Inside the Cranston Fire Base Camp: Temporary Home for 1,400 Fire-Fighters

Inside the Cranston Fire Base Camp: Temporary Home for 1,400 Fire-Fighters

Max Rodriguez

The flames can be seen less than a mile away from the Incident Command Post of the Cranston Fire at Mountain Center.

The Incident Command Post or ICP is the temporary home for 1,400 fire crews who are battling massive flames that scorched over 11,000 acres.

Lee Beyer is a Public Information Officer with the U.S. Forest Service, he said crews are working to prevent the flames from reaching their camp post.

Beyer said, “What we don’t want that fire to do is to continue to work low across that ridge and get around kind of further to the South-East.”

He said crews have been fighting the flames endlessly.

Beyer said, “We might have folks out there for 24 hours, 30 hours depending on the needs of the fire and what the priorities are.”

But when it is time to get some relief, the fire-fighters report the command post that is basically a mini-city.
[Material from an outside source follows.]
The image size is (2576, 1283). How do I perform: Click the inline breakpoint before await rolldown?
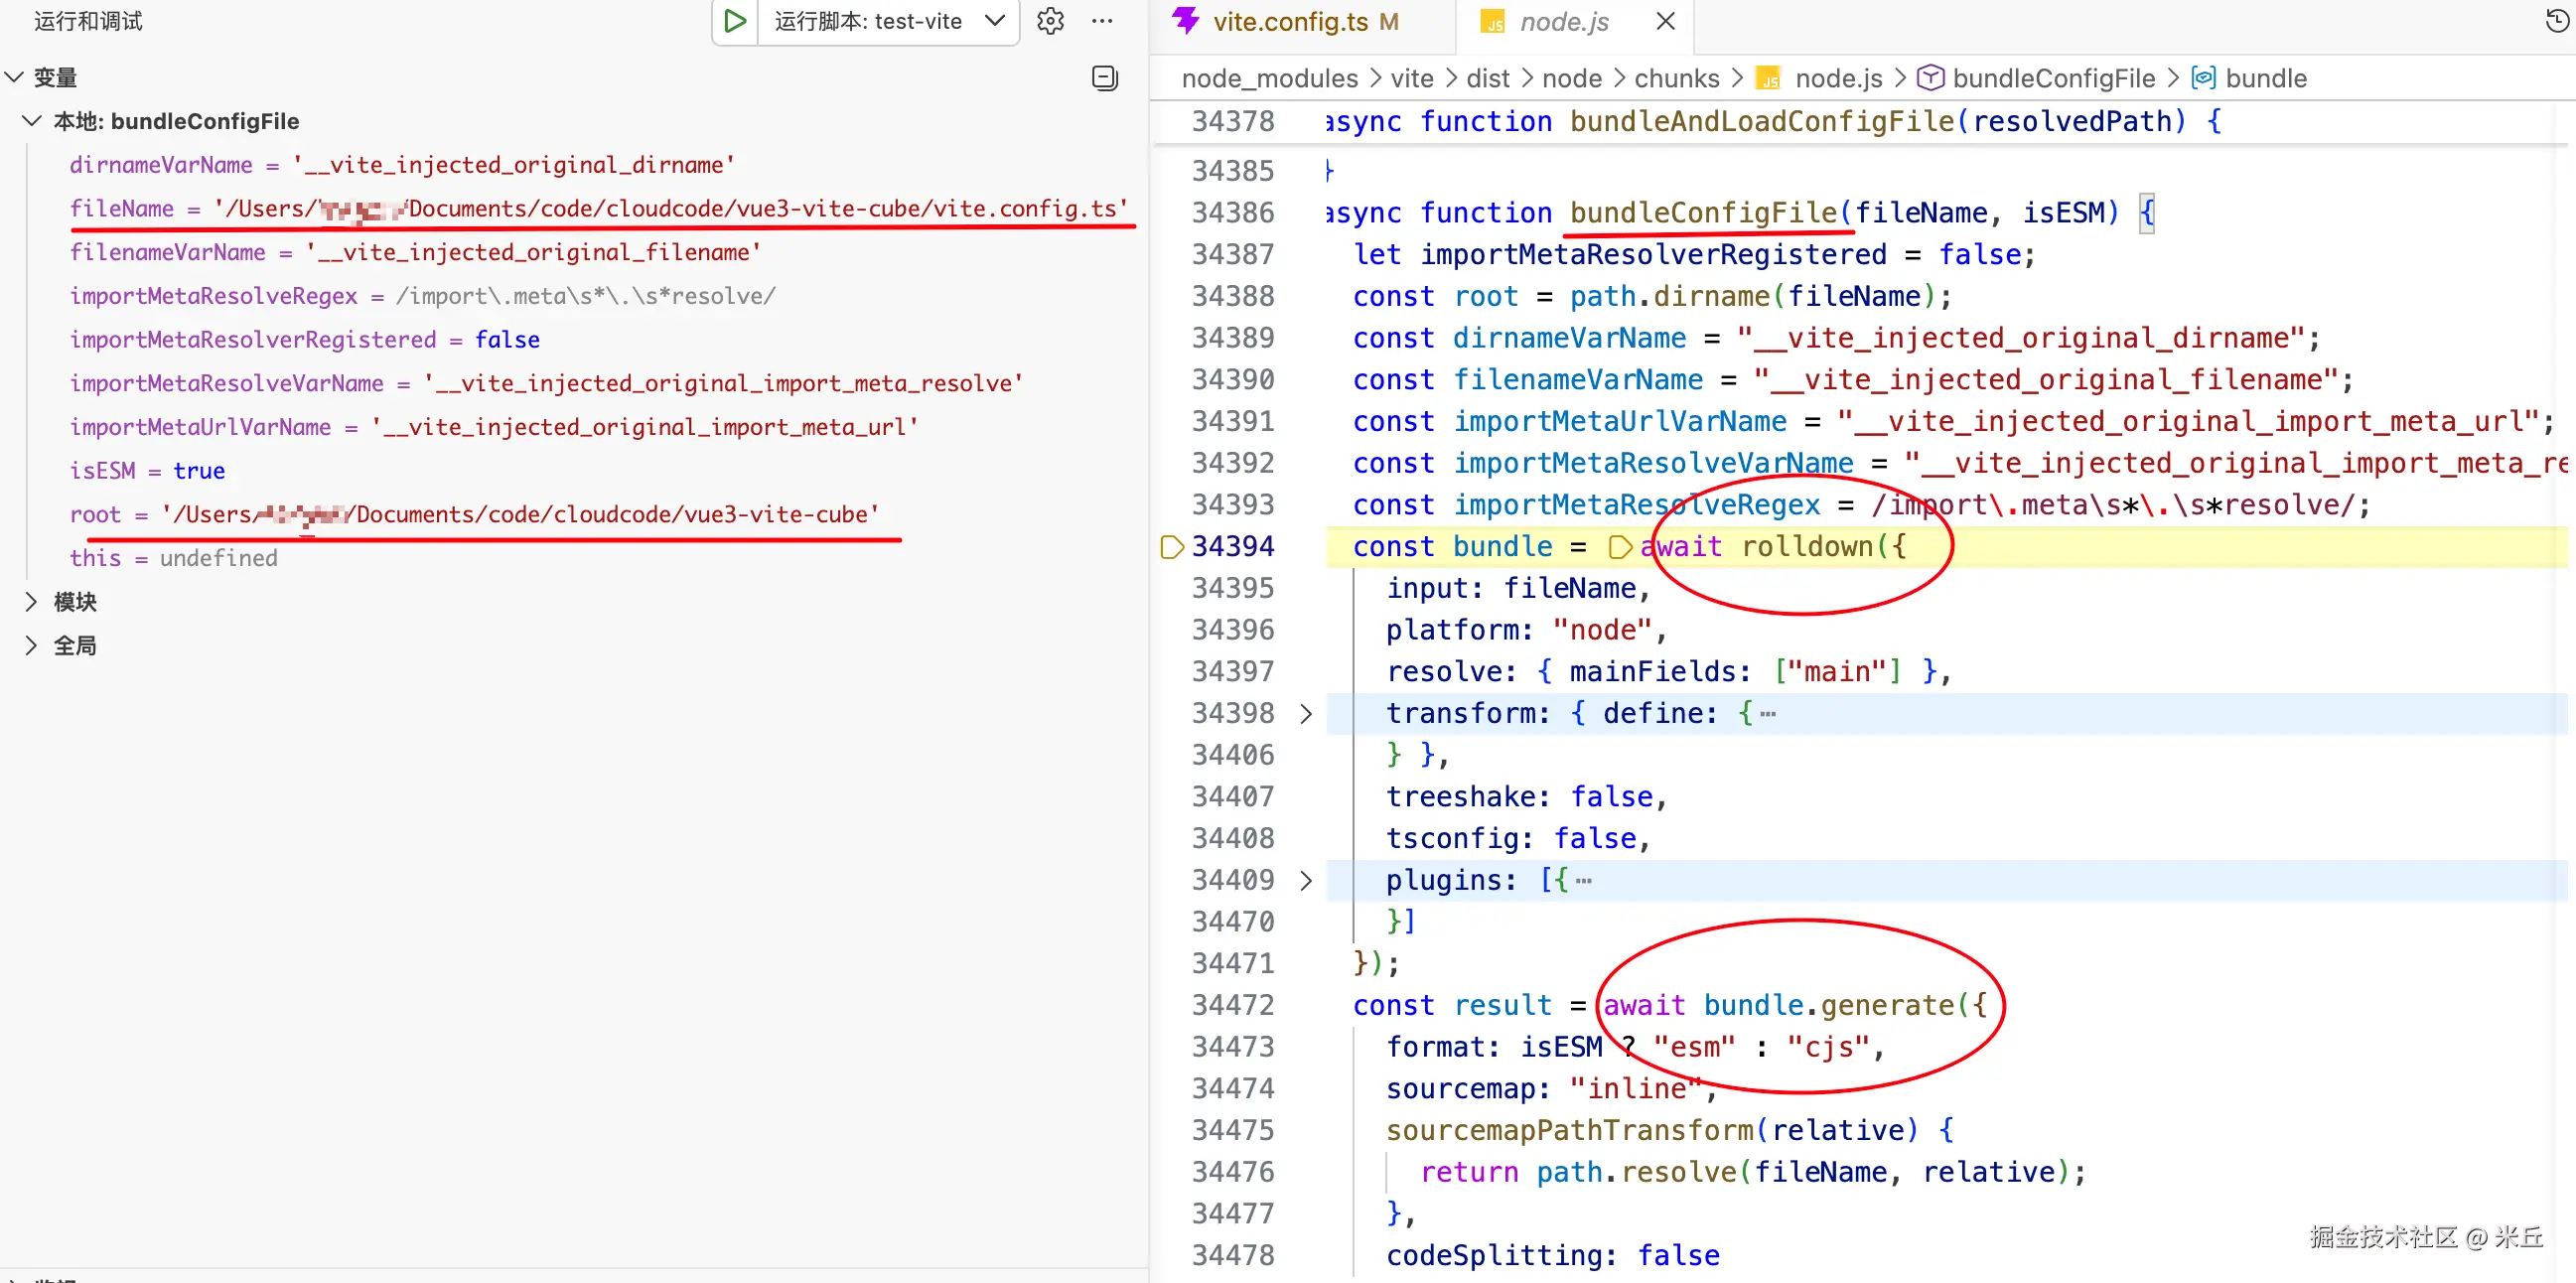click(1620, 547)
Emergency crews prepare meals inside the post, fire-fighters also have mobile showers and several sleeping units to escape the heat.

Beyer said, “These really help the folks that are working the graveyard shift because they are trying to sleep in the middle of the day with the heat and the light and all of the activity of the fire camp.”
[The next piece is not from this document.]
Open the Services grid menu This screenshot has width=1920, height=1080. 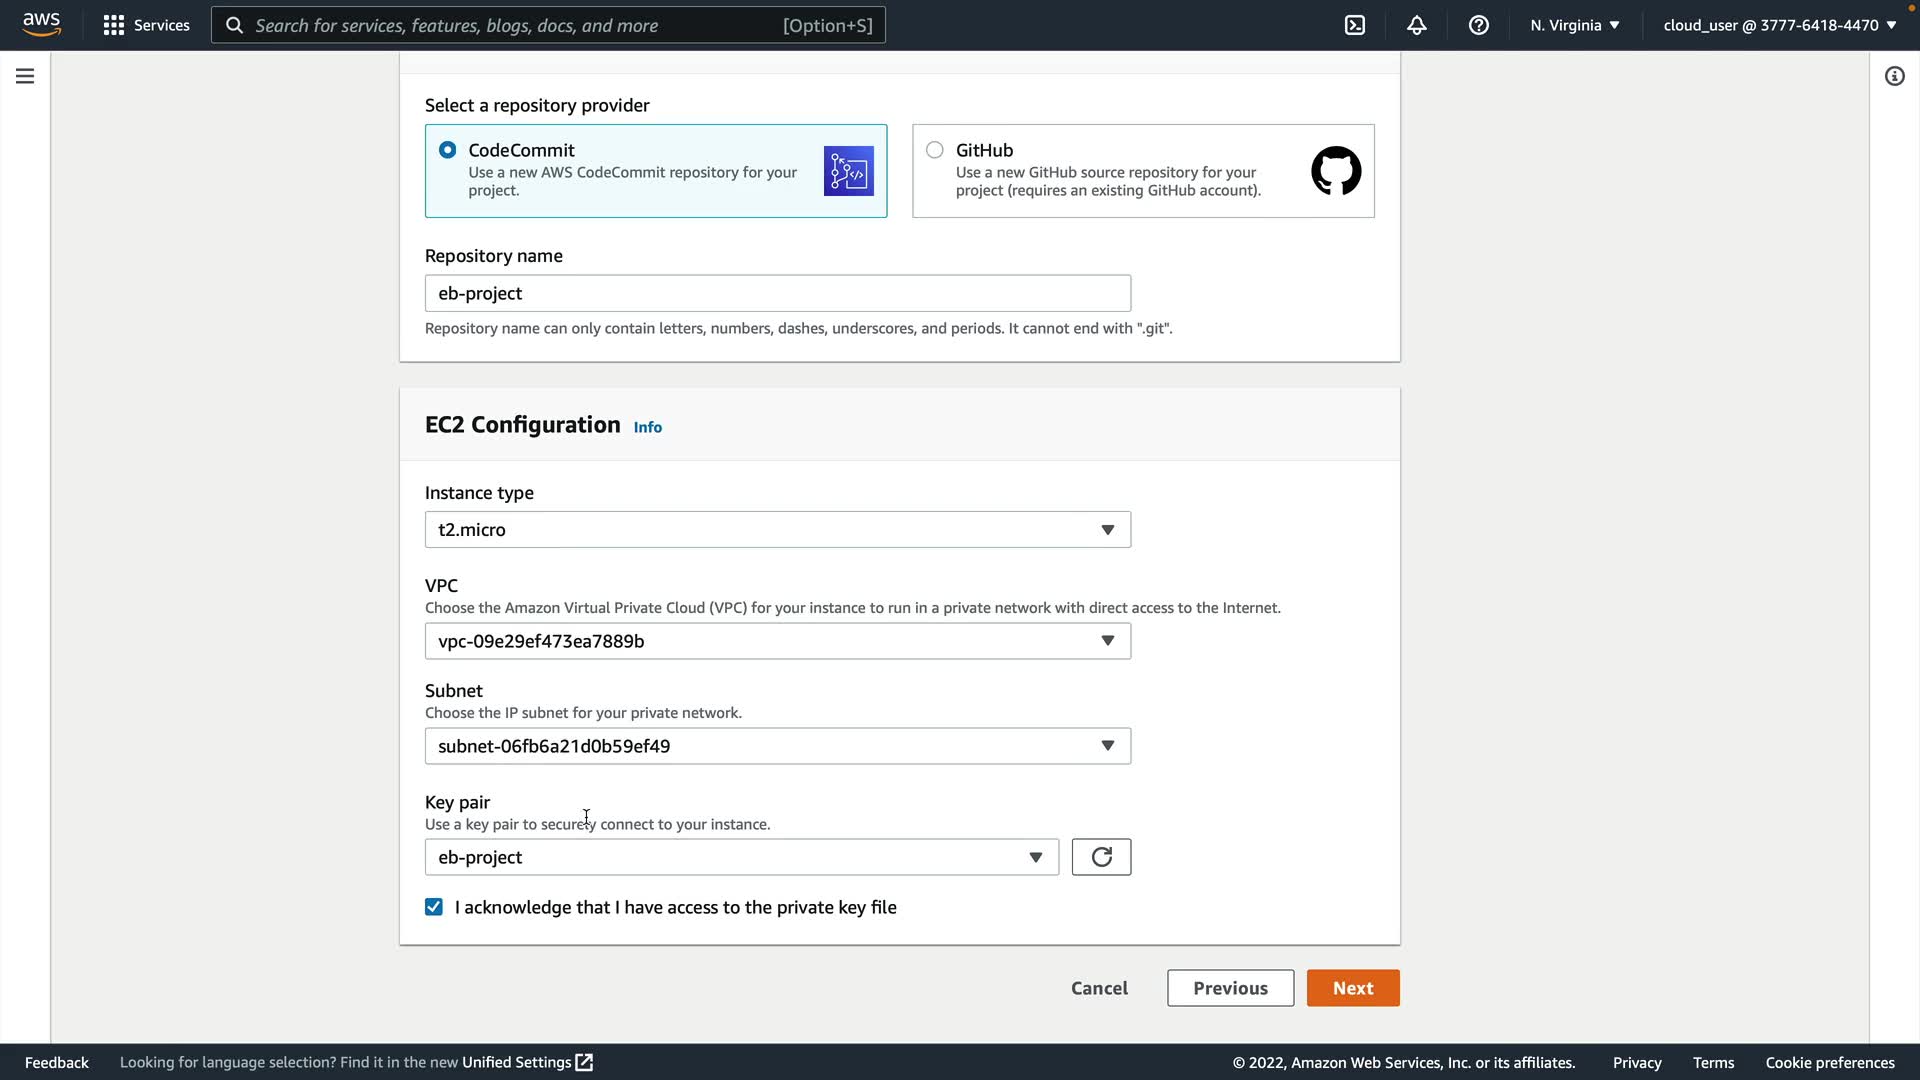click(146, 25)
As fire-fighters try to get some rest from long hours of work, they never forget the task ahead, as the flames can be seen clearly from the command post. But these efforts hit home for Beyer, he had to evacuate his home in Idyllwild only to report for duty.

Beyer said, “I have a couple of friends and neighbors who did loss homes and buildings, but I’m OK.”

Beyer said he expects to be at the Incident Command Post until their fire-fighting efforts are no longer needed.